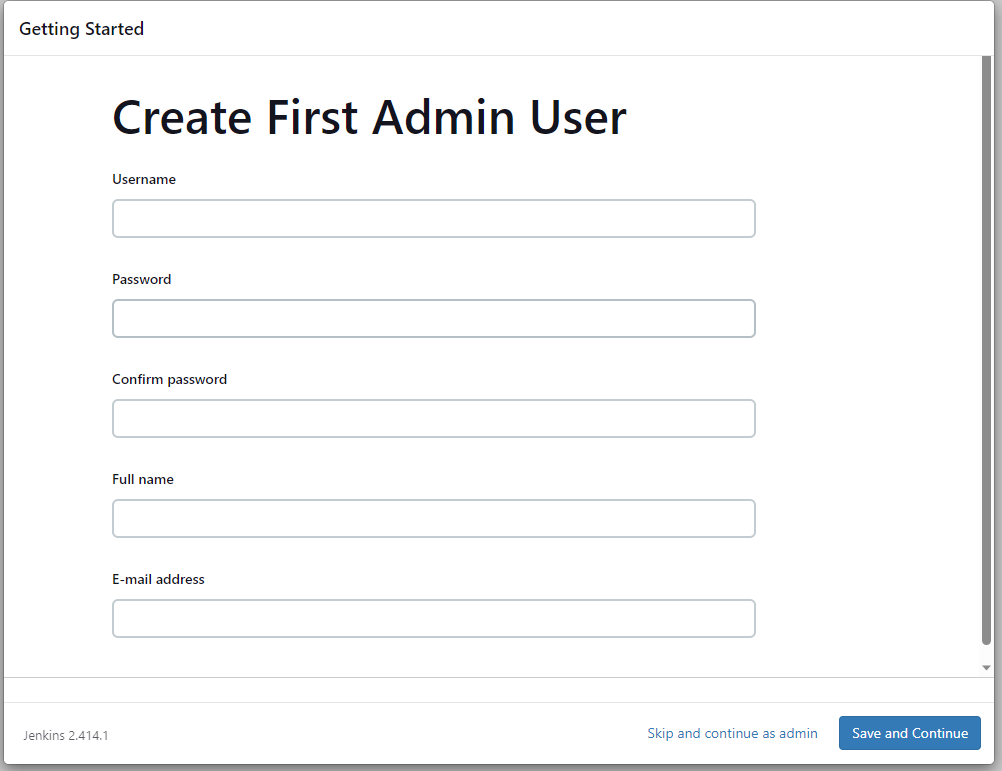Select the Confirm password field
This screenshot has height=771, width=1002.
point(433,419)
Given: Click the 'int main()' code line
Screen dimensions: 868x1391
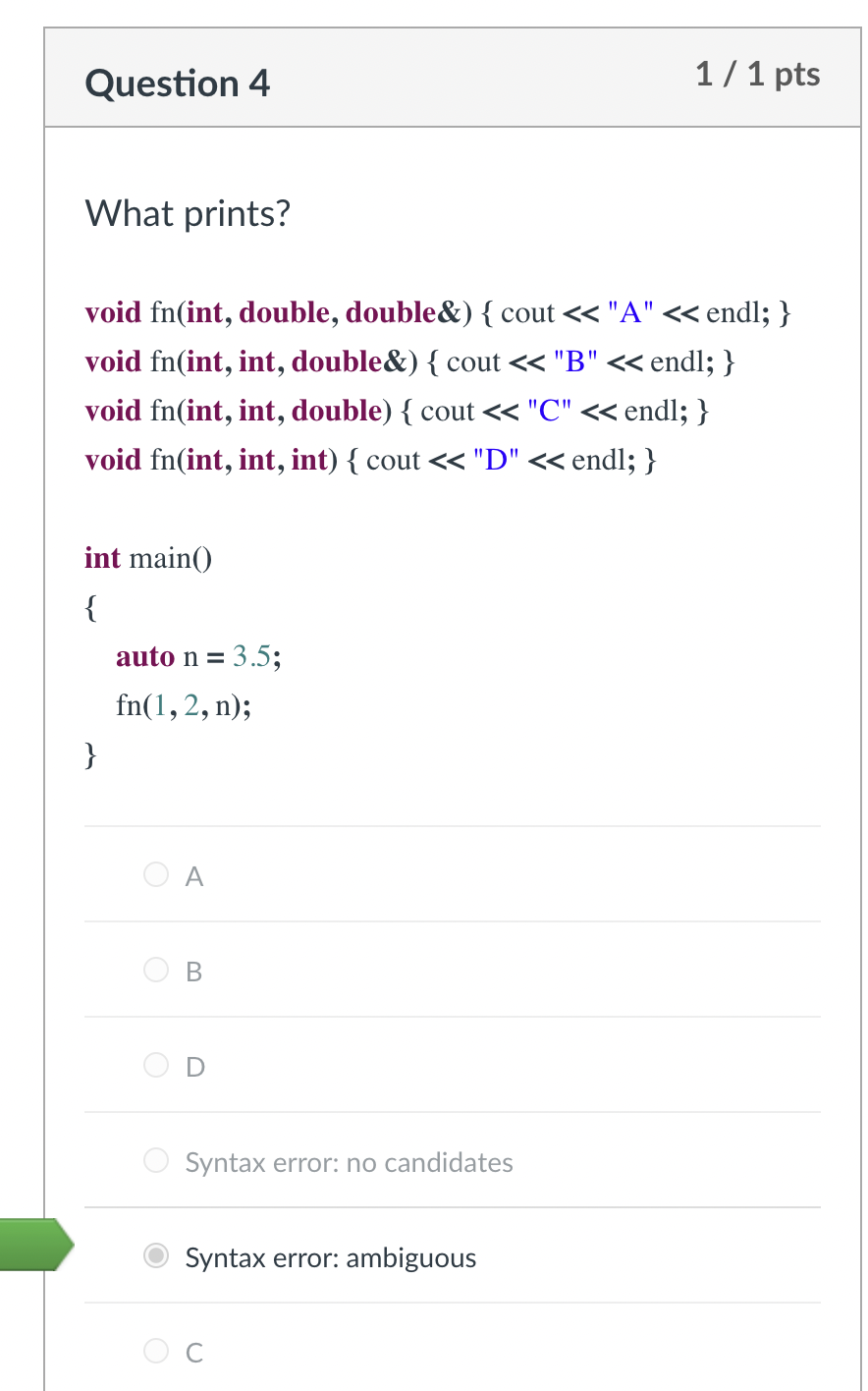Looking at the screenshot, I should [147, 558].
◇ ◇ ◇ ◇
**Task item**
Starting at the line that holds "Given: Click the 'int main()' code line" and ending at the last line of the material above, repeat each line exactly, both ends included, and leave the pictures out.

**Response area**
Given: Click the 'int main()' code line
Screen dimensions: 868x1391
Looking at the screenshot, I should [147, 558].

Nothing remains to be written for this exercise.